[start]

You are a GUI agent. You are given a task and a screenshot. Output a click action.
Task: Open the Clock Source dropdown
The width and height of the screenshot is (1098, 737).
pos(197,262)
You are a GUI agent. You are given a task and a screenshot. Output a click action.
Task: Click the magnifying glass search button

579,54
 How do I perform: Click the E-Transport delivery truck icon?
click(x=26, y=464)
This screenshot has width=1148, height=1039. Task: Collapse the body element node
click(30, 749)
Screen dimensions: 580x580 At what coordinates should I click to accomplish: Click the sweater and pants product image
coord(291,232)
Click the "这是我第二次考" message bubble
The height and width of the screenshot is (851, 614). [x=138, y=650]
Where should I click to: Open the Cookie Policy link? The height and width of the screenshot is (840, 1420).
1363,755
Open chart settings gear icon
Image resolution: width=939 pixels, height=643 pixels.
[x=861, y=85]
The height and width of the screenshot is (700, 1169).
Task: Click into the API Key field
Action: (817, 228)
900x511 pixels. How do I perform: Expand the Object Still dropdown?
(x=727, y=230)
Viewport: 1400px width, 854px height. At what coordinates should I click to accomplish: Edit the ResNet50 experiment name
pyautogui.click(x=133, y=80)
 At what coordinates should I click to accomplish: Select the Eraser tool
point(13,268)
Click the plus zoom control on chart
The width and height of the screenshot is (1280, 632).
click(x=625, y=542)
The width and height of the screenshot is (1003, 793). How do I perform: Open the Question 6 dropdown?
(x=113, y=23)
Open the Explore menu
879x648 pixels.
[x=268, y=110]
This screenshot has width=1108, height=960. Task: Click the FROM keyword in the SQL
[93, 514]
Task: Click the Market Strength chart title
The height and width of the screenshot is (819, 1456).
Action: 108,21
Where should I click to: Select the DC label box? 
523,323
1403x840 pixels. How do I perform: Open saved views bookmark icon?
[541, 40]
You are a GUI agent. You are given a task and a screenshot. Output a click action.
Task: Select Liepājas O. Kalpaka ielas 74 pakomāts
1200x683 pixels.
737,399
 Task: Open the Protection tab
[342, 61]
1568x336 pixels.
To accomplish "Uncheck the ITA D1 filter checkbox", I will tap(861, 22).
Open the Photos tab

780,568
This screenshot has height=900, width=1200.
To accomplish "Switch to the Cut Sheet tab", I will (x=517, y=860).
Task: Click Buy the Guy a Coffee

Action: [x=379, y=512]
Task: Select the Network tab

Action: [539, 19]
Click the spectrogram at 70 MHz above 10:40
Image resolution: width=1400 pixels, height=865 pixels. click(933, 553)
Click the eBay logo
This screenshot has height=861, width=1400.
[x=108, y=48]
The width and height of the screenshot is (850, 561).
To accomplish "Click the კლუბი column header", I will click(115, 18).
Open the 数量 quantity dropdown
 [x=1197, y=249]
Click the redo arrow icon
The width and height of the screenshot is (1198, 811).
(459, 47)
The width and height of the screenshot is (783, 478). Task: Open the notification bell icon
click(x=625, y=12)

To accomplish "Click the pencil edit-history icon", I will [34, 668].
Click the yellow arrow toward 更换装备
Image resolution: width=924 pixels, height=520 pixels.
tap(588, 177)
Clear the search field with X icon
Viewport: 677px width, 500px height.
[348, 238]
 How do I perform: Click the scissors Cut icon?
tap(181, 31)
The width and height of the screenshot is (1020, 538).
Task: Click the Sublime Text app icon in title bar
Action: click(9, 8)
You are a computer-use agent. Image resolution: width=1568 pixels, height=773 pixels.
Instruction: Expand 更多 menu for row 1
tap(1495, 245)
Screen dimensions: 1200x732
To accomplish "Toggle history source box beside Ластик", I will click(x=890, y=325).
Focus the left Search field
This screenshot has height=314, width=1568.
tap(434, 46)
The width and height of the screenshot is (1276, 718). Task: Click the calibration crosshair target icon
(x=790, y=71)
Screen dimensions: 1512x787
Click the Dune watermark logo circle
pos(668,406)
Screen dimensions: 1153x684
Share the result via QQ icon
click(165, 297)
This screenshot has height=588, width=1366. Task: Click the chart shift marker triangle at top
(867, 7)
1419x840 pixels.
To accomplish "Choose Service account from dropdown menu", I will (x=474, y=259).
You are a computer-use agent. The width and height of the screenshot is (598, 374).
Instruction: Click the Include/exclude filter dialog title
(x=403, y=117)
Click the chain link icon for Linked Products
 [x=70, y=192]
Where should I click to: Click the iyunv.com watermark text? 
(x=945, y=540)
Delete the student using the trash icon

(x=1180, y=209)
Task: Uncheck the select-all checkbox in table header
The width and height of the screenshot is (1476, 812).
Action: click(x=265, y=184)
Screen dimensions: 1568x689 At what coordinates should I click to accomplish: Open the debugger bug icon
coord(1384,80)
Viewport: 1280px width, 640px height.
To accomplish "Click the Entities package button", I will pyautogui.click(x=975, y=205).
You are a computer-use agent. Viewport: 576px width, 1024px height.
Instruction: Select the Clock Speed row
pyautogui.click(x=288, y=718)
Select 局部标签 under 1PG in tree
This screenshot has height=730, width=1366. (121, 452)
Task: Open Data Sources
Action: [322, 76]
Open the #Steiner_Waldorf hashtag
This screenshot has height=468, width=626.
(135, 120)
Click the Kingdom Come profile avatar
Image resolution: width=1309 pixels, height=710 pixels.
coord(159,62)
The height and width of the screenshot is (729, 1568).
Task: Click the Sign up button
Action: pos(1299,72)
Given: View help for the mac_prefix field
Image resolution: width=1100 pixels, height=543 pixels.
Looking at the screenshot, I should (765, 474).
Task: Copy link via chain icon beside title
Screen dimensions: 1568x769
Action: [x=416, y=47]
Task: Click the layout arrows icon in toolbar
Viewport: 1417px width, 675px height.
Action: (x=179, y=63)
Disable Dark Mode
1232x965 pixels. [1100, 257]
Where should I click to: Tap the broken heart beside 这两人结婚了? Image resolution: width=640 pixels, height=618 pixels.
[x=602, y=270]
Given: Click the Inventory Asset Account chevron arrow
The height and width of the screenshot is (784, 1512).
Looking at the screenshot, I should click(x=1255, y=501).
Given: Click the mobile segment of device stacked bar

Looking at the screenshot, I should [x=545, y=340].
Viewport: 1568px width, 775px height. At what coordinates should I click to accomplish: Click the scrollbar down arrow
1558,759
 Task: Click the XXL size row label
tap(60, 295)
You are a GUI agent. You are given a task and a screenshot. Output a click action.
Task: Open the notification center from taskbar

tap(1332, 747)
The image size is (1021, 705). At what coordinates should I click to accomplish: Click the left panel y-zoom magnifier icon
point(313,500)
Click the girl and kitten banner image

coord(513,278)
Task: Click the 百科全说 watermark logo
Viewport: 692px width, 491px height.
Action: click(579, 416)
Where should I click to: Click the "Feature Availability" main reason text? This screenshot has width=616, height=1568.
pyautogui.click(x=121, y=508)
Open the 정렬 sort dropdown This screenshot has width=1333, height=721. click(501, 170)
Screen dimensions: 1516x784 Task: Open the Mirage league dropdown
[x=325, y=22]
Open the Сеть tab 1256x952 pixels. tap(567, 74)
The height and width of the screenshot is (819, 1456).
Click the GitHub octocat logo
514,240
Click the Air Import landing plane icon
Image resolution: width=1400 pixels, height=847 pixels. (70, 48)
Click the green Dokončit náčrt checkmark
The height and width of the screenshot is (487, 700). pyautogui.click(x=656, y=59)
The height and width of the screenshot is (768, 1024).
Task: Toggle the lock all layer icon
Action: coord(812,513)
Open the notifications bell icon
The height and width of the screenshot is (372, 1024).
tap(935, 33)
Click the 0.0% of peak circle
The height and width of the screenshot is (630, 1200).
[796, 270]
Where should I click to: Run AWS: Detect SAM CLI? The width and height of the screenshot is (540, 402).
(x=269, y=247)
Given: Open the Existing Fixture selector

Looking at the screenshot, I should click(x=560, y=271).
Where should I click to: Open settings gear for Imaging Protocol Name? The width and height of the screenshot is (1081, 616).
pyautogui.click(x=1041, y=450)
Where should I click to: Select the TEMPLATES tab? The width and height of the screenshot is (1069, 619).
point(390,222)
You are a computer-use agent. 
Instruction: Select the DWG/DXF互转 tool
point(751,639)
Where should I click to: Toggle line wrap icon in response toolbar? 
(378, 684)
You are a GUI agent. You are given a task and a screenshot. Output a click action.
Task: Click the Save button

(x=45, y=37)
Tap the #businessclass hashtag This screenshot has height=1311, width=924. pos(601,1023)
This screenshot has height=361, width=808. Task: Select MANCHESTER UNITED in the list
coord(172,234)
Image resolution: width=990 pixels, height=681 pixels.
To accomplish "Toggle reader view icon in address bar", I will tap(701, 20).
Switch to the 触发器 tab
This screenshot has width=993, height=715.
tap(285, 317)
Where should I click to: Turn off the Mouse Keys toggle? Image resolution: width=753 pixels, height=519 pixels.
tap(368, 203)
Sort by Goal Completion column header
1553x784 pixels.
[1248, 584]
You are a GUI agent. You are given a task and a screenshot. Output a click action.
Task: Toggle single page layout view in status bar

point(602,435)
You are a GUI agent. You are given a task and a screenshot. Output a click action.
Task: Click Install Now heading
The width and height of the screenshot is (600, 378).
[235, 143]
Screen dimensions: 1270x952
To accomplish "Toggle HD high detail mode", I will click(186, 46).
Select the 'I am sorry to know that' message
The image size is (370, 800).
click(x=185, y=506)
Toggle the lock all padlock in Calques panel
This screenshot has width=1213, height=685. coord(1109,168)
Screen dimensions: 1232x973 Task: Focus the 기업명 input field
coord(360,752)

[end]

| EXERCISE DIRECTIONS |
Could you rewrite the data between the lines holding "Click the plus zoom control on chart" and "[x=108, y=48]", inclusive, so that "How do I perform" becomes "How can I complete" and nothing else changes?

| ANSWER |
Click the plus zoom control on chart
The width and height of the screenshot is (1280, 632).
click(x=625, y=542)
The width and height of the screenshot is (1003, 793). How can I complete: Open the Question 6 dropdown?
(x=113, y=23)
Open the Explore menu
879x648 pixels.
[x=268, y=110]
This screenshot has width=1108, height=960. Task: Click the FROM keyword in the SQL
[93, 514]
Task: Click the Market Strength chart title
The height and width of the screenshot is (819, 1456).
Action: 108,21
Where should I click to: Select the DC label box? 
523,323
1403x840 pixels. How can I complete: Open saved views bookmark icon?
[541, 40]
You are a GUI agent. You are given a task and a screenshot. Output a click action.
Task: Select Liepājas O. Kalpaka ielas 74 pakomāts
1200x683 pixels.
737,399
 Task: Open the Protection tab
[342, 61]
1568x336 pixels.
To accomplish "Uncheck the ITA D1 filter checkbox", I will tap(861, 22).
Open the Photos tab

780,568
This screenshot has height=900, width=1200.
To accomplish "Switch to the Cut Sheet tab", I will (x=517, y=860).
Task: Click Buy the Guy a Coffee

Action: [x=379, y=512]
Task: Select the Network tab

Action: [539, 19]
Click the spectrogram at 70 MHz above 10:40
Image resolution: width=1400 pixels, height=865 pixels. click(933, 553)
Click the eBay logo
This screenshot has height=861, width=1400.
[x=108, y=48]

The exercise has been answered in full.